Greengrass: I would say Tom was the crucial bit. I’ll embarrass him now but it’s true. One of the things actors do, they’re like water diviners, they go out to the desert with a crooked stick looking for water on the ground. Looking for the truth in the moment. The actors have to be able to divine it, you know?

That’s really what we’ve been doing all day, trying to find where the truth was. Not all actors can find it. It’s the art of it and it wasn’t upstairs in the Captain’s cabin. We looked everywhere, in every seat and every part of that room. I remember the first take down in the medical room which went all wrong, [the chief medical officer] got very self conscious and dry and [cinematographer Barry Ackroyd and I got all cramped up in one corner and it all sort of fell apart.

Captain Phillips

Hanks: The serendipity that we had that it was a woman that was asking the questions and it was a woman that was touching Richard Phillips and cleaning up, that was just a god of filmmaking that brought that. If it had been a rough guy with tattoos and a beard it might have been something different, but because it was this excellent medical officer. She was in charge of the place, the officer on duty and that ended up being…look I sort of understood what the scene was about but I didn’t know what was going to happen.

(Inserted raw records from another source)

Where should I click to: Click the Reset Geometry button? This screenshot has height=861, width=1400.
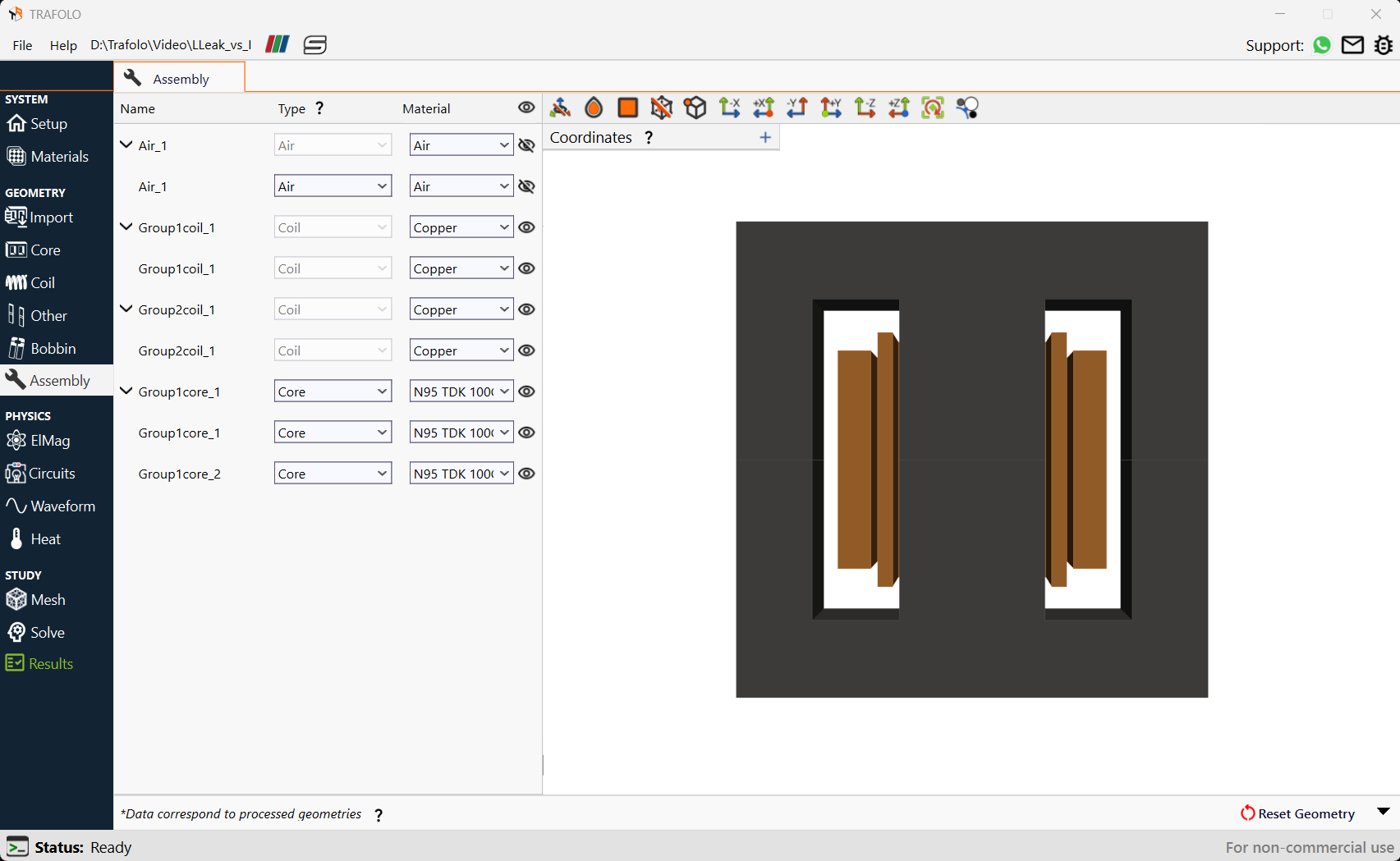(x=1297, y=813)
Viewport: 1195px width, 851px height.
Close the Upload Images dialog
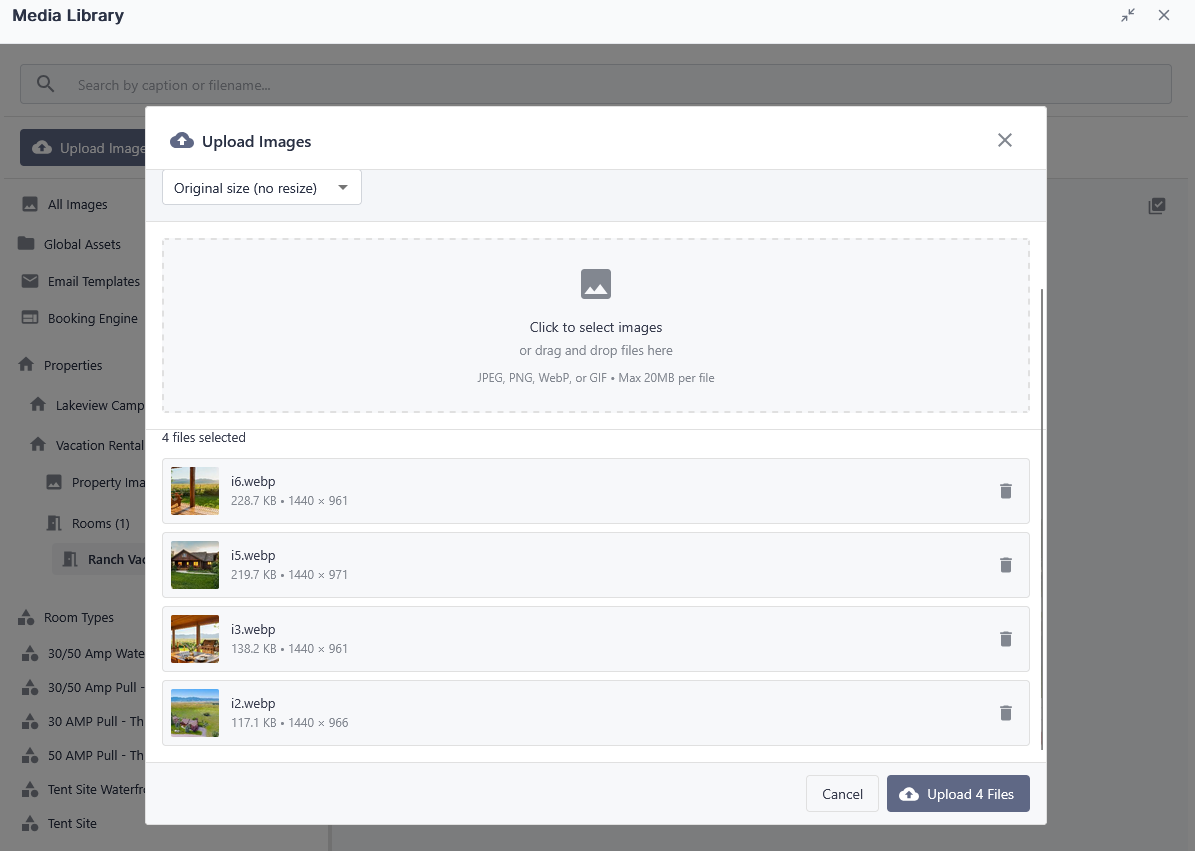[x=1005, y=140]
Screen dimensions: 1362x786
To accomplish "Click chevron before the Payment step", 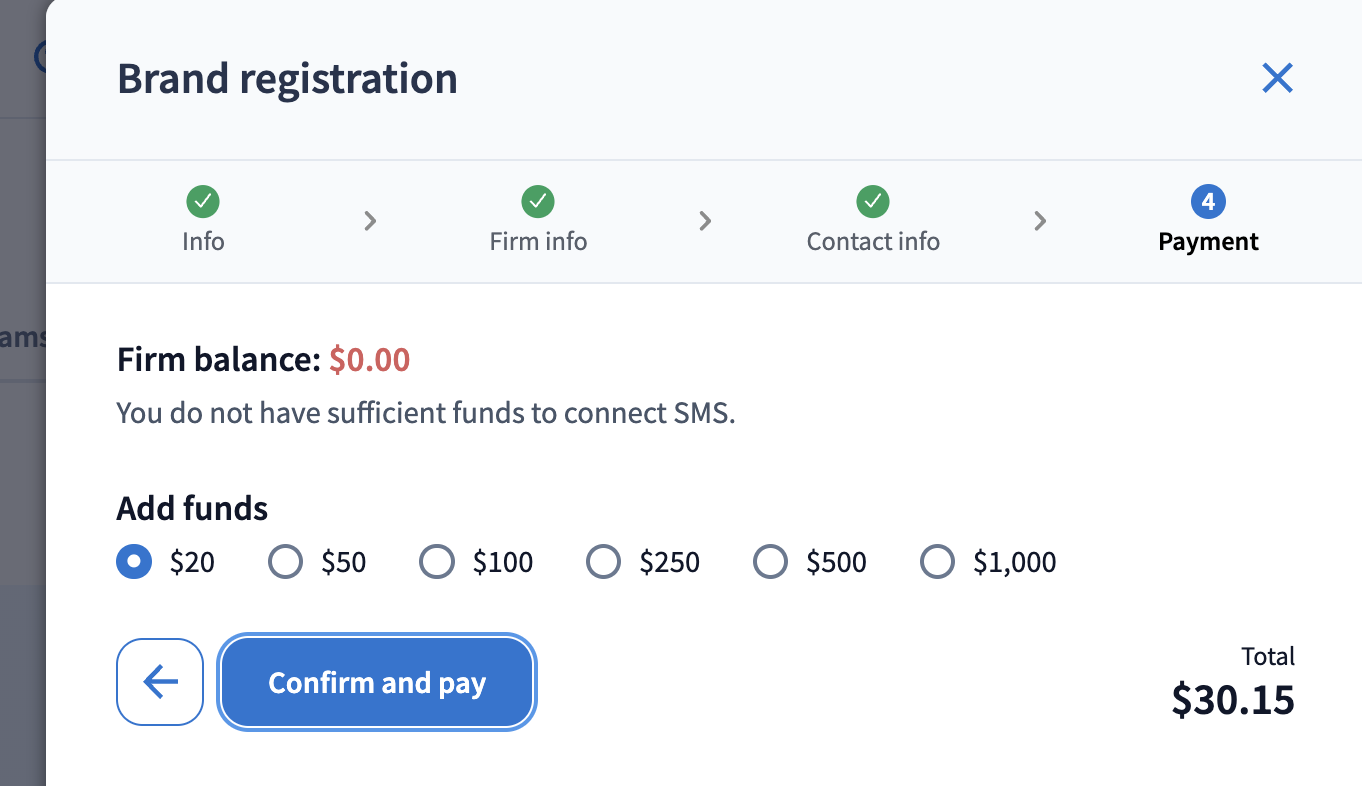I will click(x=1040, y=221).
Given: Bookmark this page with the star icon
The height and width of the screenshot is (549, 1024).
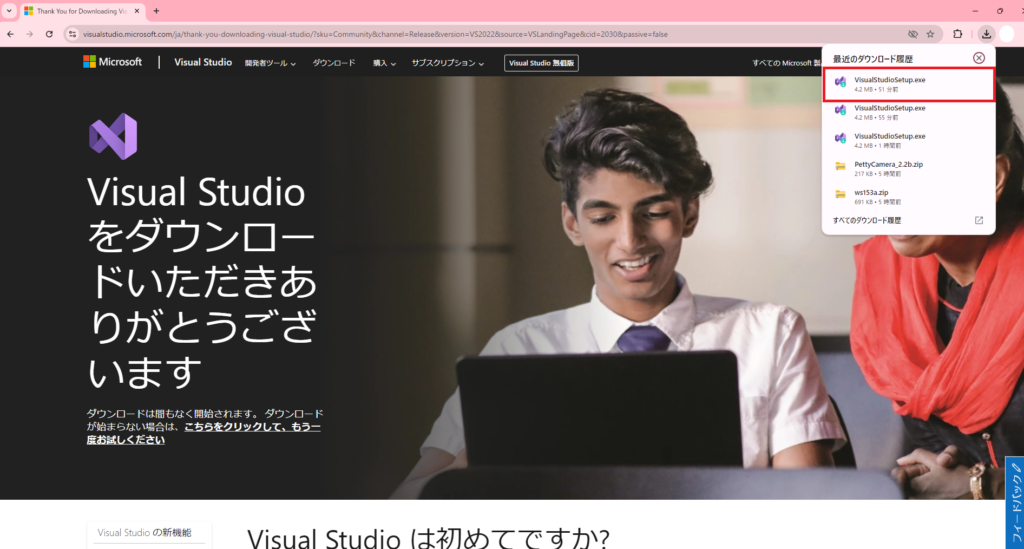Looking at the screenshot, I should click(x=930, y=34).
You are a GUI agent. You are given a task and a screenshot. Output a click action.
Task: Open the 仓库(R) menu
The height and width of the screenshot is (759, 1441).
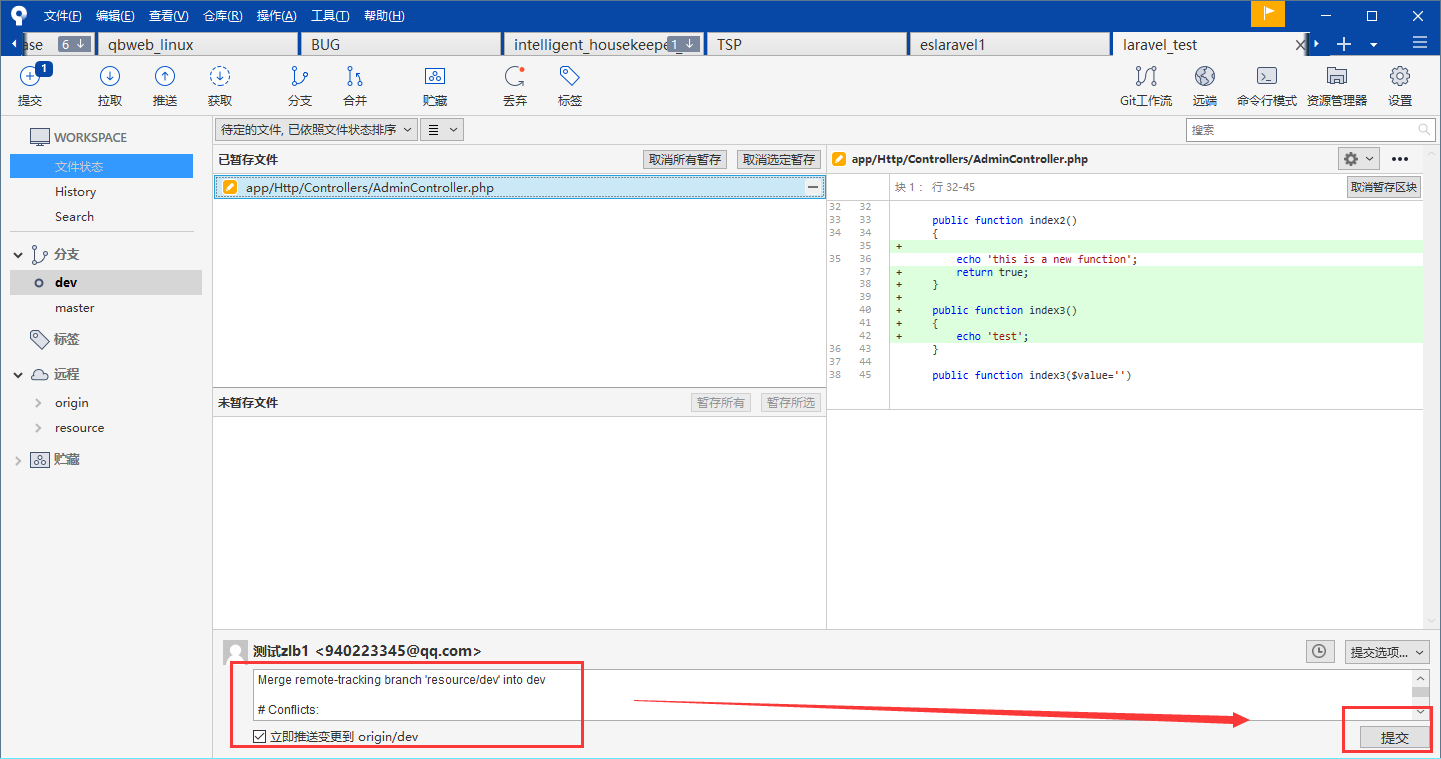pyautogui.click(x=222, y=16)
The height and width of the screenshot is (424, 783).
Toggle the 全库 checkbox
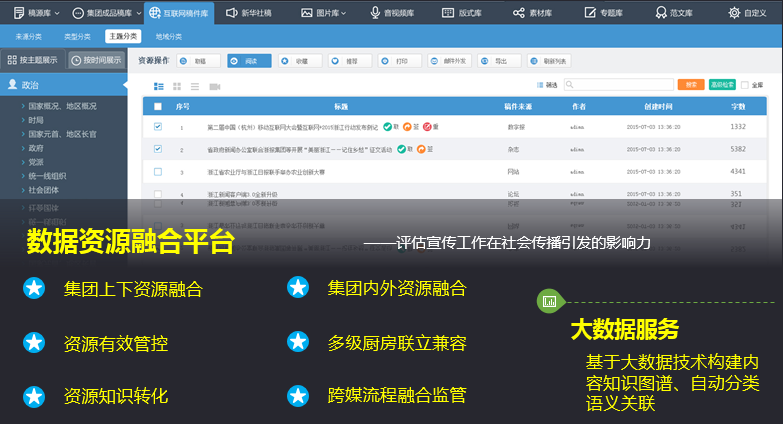coord(744,86)
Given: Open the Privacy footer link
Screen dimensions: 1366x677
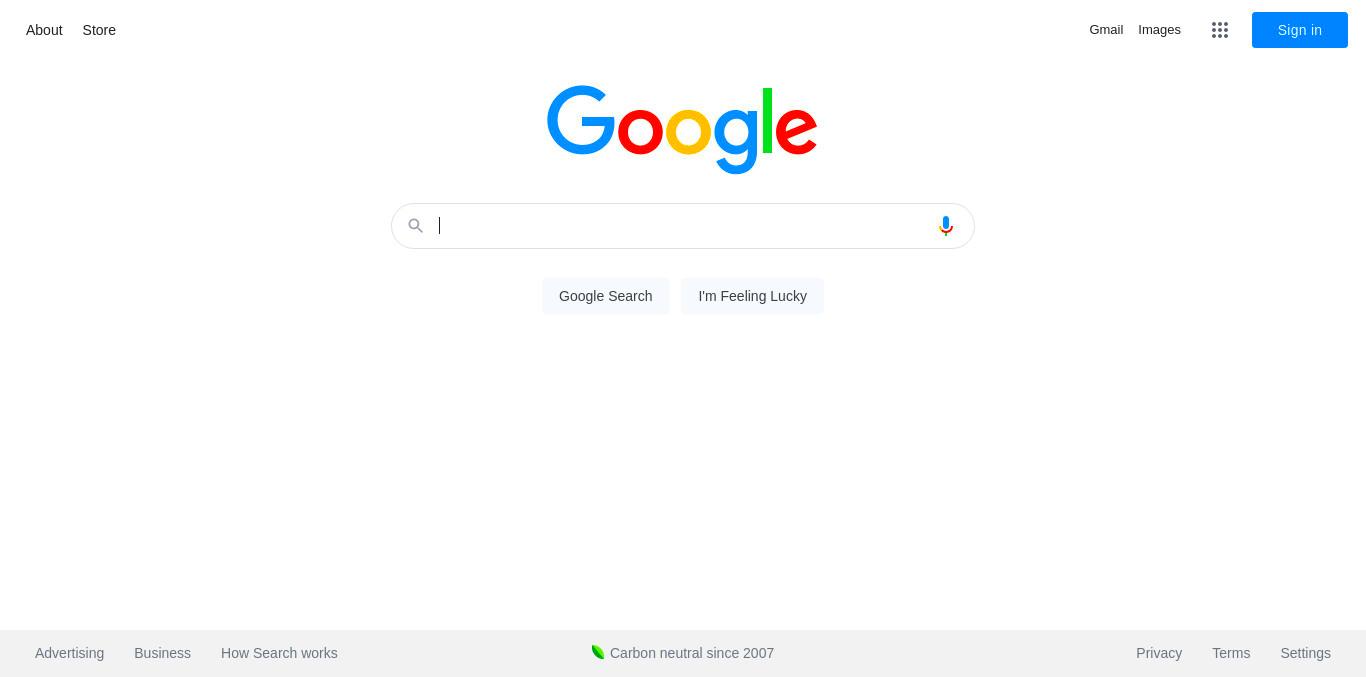Looking at the screenshot, I should [x=1159, y=653].
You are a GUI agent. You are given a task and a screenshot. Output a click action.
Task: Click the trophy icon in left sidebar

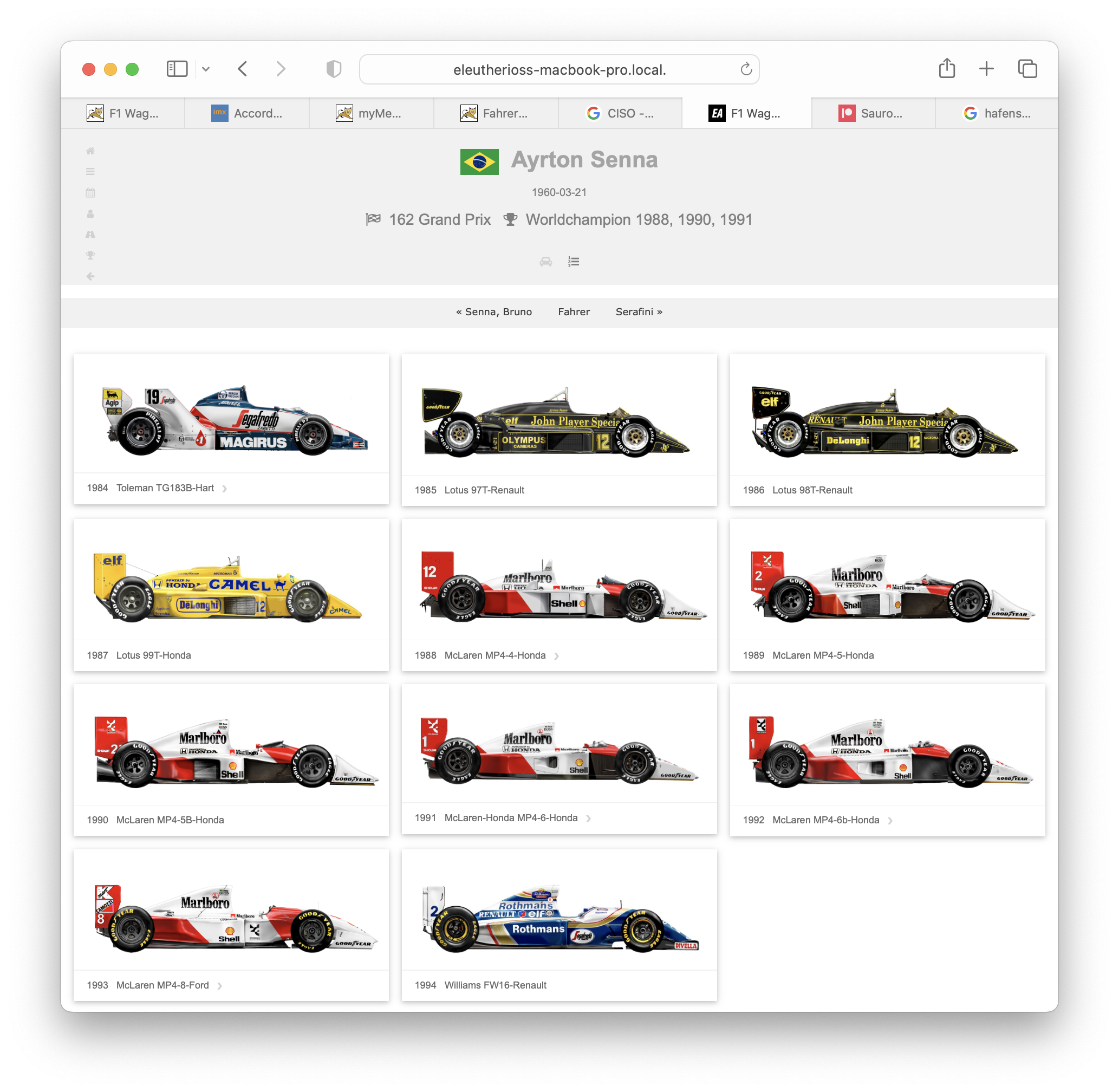[90, 255]
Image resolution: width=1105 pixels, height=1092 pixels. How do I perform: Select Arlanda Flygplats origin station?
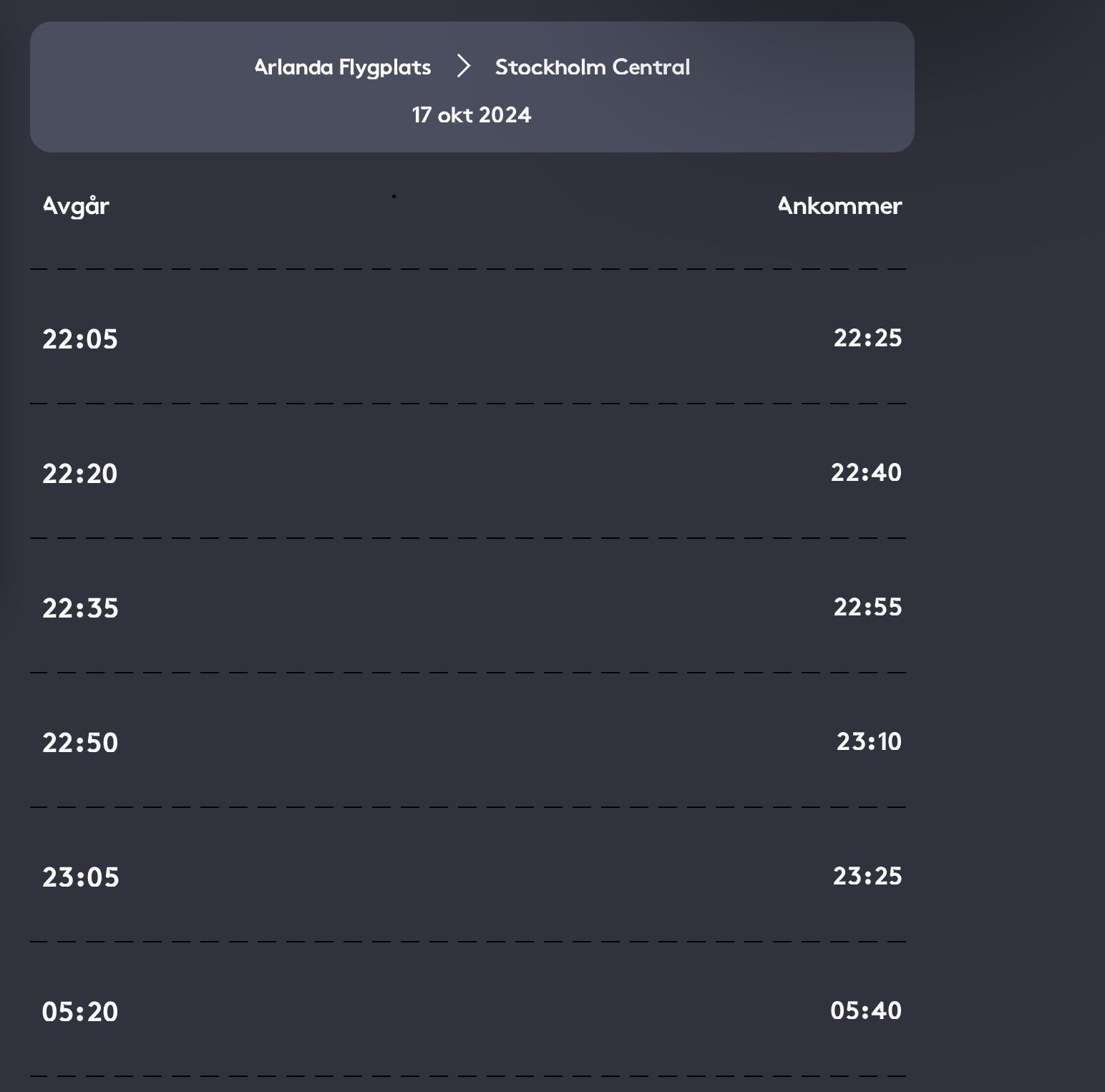point(343,67)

She kind of unlocks the scene with her presence in a way. It’s so real
Greengrass: The point is the actor’s got to find it first of all. And then you’ve got to have the courage to walk through that door and nail it with complete conviction and also complete control. That’s the scene, it’s a beautiful study in shock and confusion and it’s heartbreaking and cathartic because at that moment I think what happens in that film is the audience is with Richard Phillips. When she’s saying, “it’s going to be okay,” when you watch the film you’re with him and you’re processing it as he is processing it. That’s why I think the audience s going to respond so strongly to the film.

Tom, I think I cut you off there, did you have anything more to add?
Hanks: No. What I was going to say, is we could talk about it for a long time, but it kind of happened with eyes rolling in the back of the head so it’s almost better that it ends up being there it speaks for itself.

This is a great collaboration, will we see you guys work together again?
Hanks: I’ll do it.

Tom, you said earlier that you and Paul almost worked together, but it didn’t happen. Did you almost play Jason Bourne? [laughs]
Hanks: That’s hilarious. I almost played Jason Bourne’s fat, out of shape brother in law. No. I was not going to be there. [laughs]

“Captain Phillps” is in theaters now and hits DVD/Blu-Ray on January 21.